Note the line containing "Task: Open the Windows logo extension icon"; from it through the last line below, give only those lines again, exactly, both ends included, skipping pictures.

■ EXERCISE INPUTS ■
★ ★ ★
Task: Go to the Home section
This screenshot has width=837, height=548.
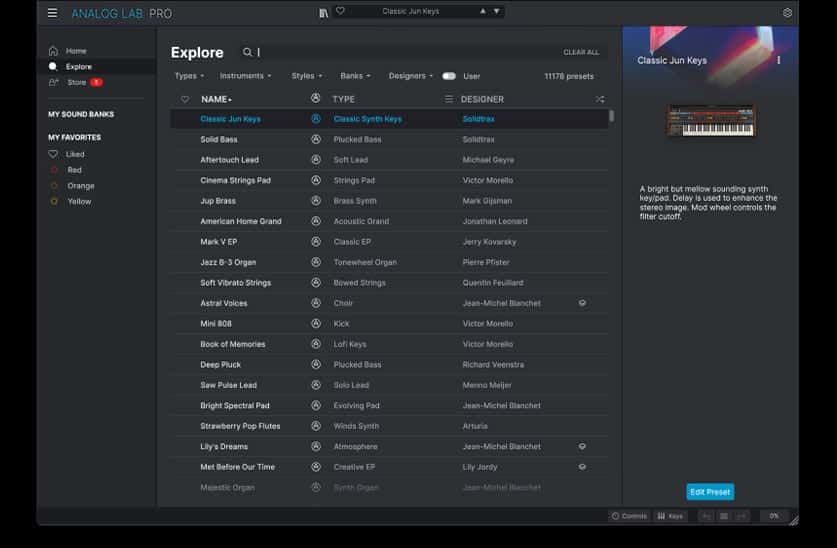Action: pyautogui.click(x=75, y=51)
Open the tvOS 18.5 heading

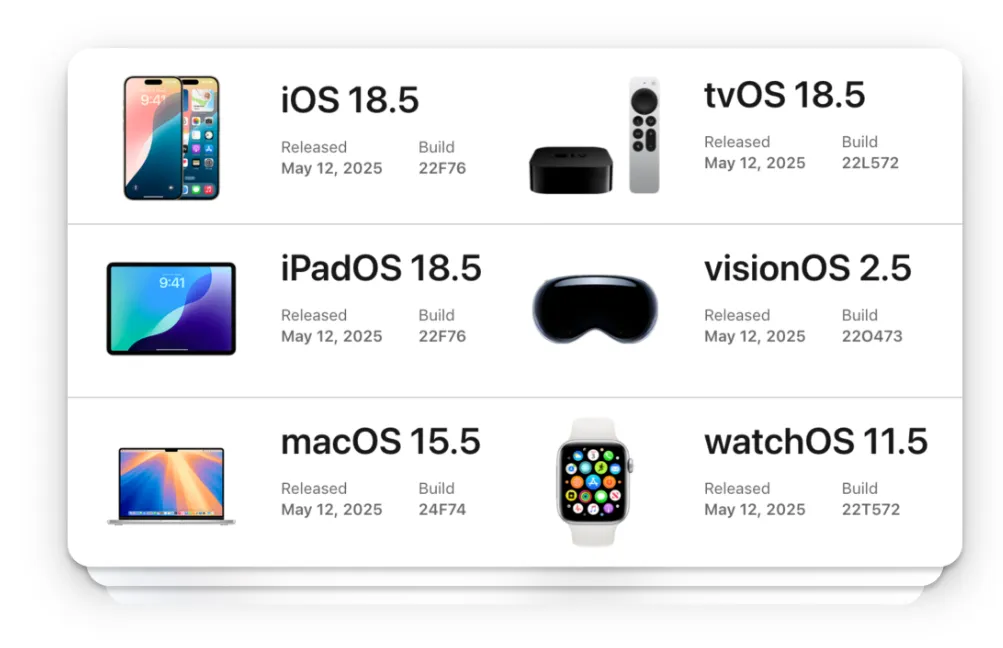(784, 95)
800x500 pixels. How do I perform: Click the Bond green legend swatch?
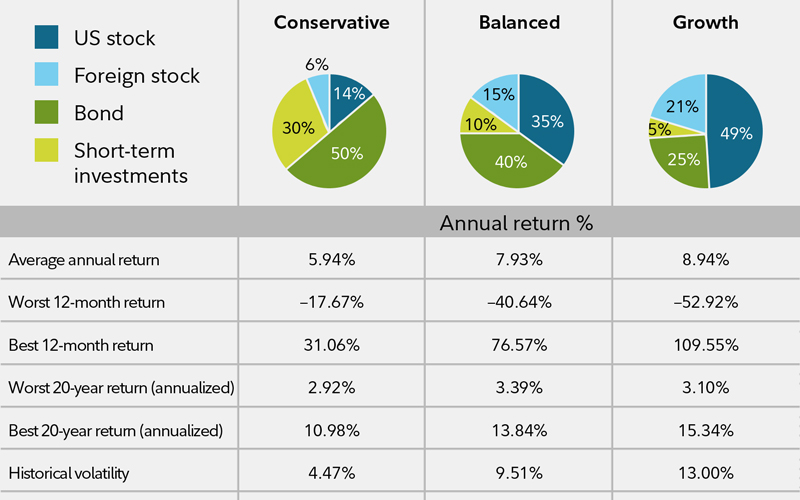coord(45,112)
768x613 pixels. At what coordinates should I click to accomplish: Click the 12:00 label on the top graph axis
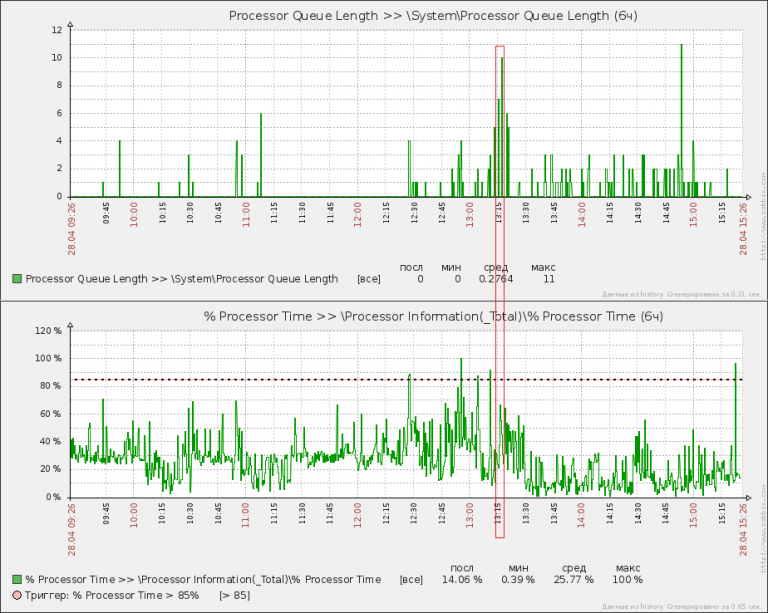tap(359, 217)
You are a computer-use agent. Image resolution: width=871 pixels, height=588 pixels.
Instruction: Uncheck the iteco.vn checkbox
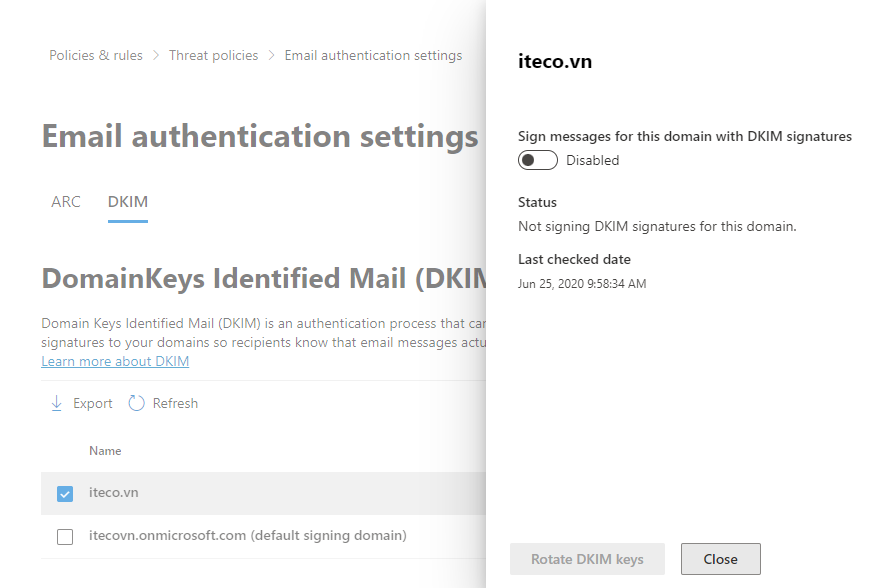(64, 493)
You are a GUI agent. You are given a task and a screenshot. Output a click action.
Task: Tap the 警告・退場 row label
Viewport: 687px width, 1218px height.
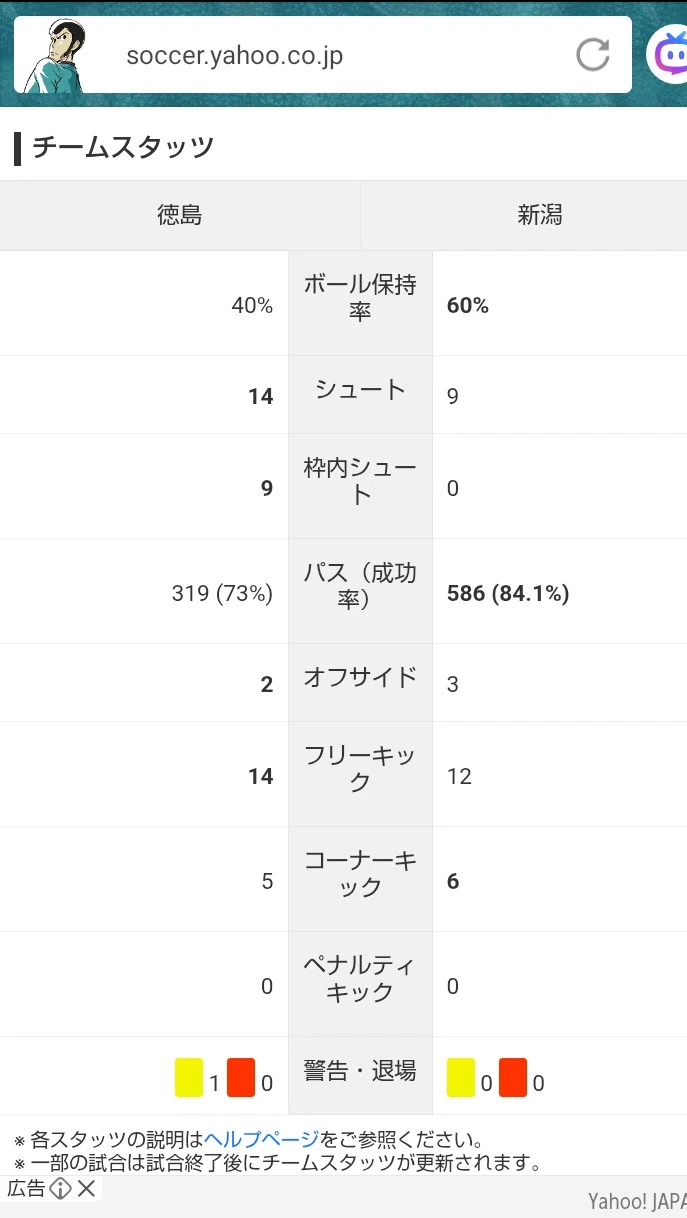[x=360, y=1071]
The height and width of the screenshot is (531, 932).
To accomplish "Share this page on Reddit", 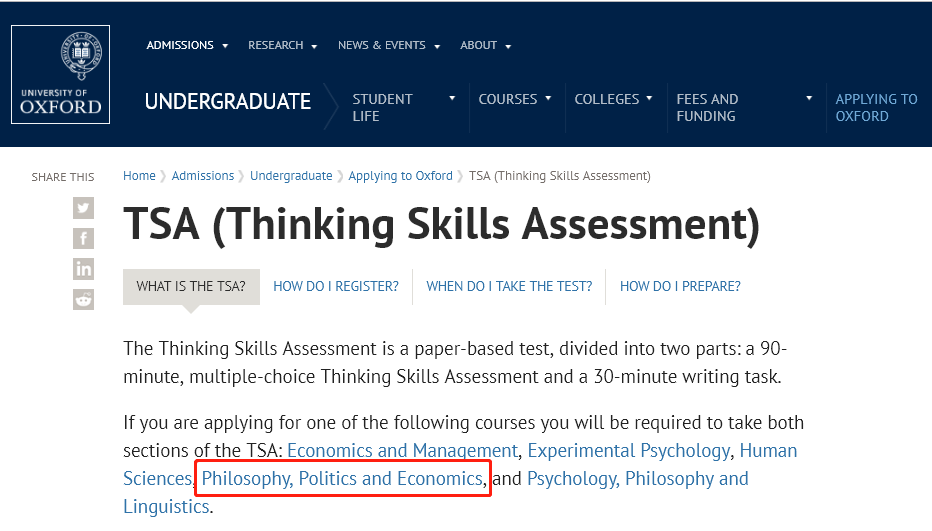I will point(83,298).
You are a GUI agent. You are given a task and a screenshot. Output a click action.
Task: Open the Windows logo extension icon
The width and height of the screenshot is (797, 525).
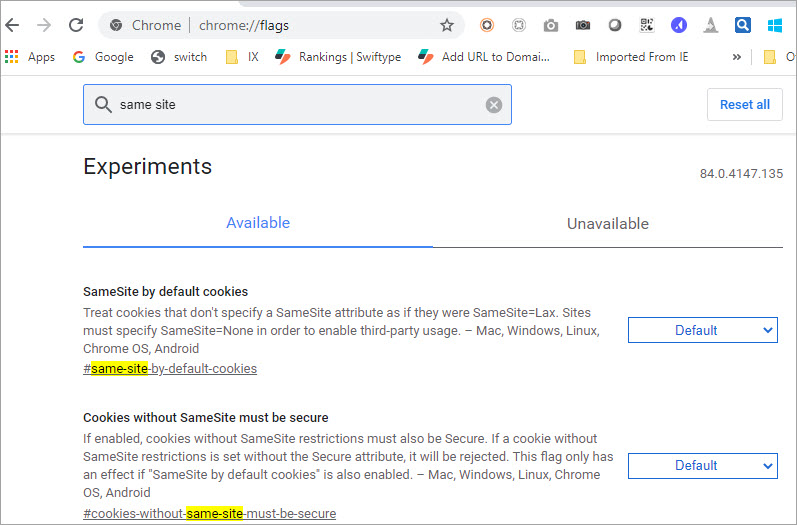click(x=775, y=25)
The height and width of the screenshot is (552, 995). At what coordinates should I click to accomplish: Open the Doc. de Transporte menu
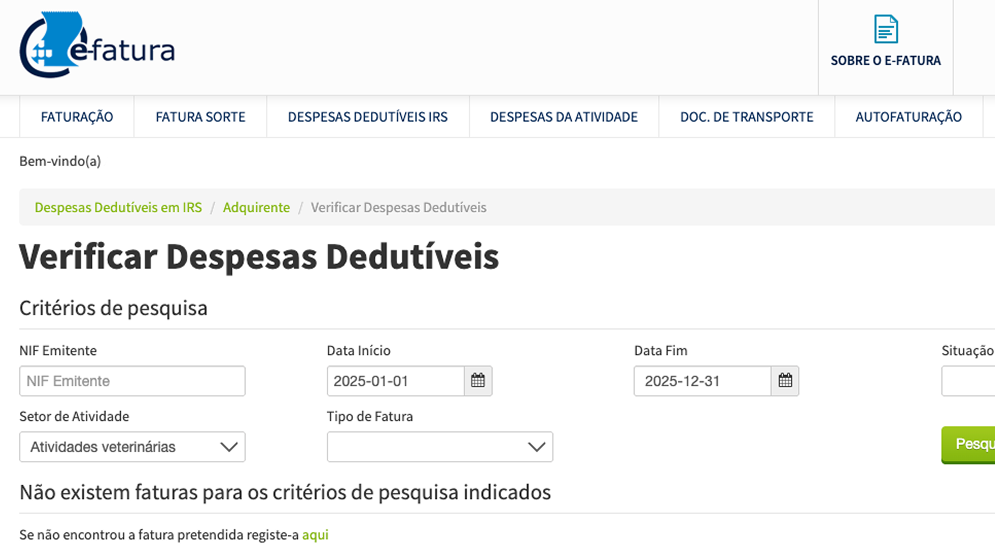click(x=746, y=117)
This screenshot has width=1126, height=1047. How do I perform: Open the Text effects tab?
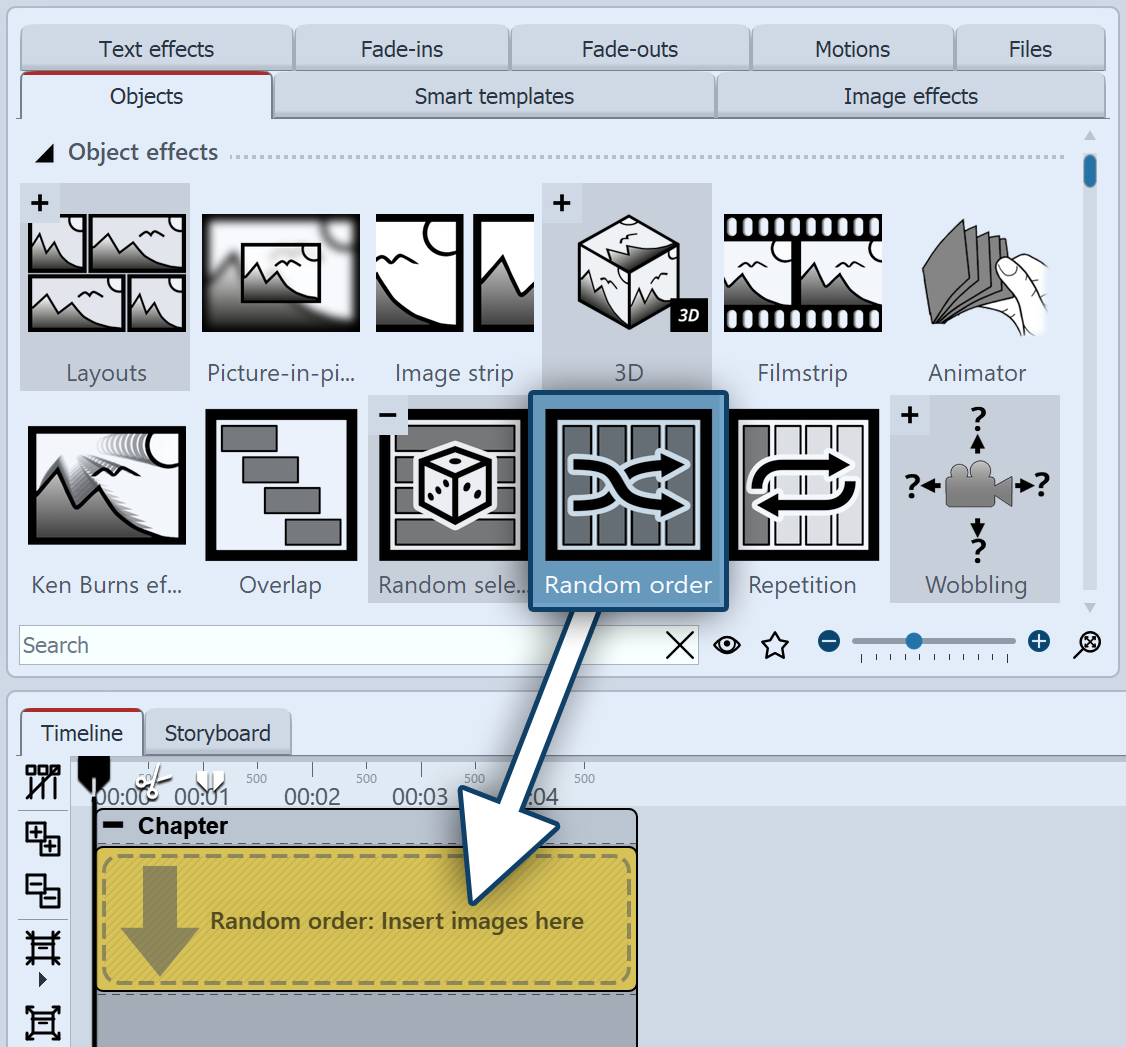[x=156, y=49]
★ ★ ★
■ ANSWER FOR THE TASK ■
Task: Open the Windows logo extension icon
The width and height of the screenshot is (797, 525).
click(x=775, y=25)
The height and width of the screenshot is (552, 995). At what coordinates should I click to accomplish: Open the Doc. de Transporte menu
click(x=746, y=117)
This screenshot has width=1126, height=1047. How do I perform: Open the Text effects tab?
[x=156, y=49]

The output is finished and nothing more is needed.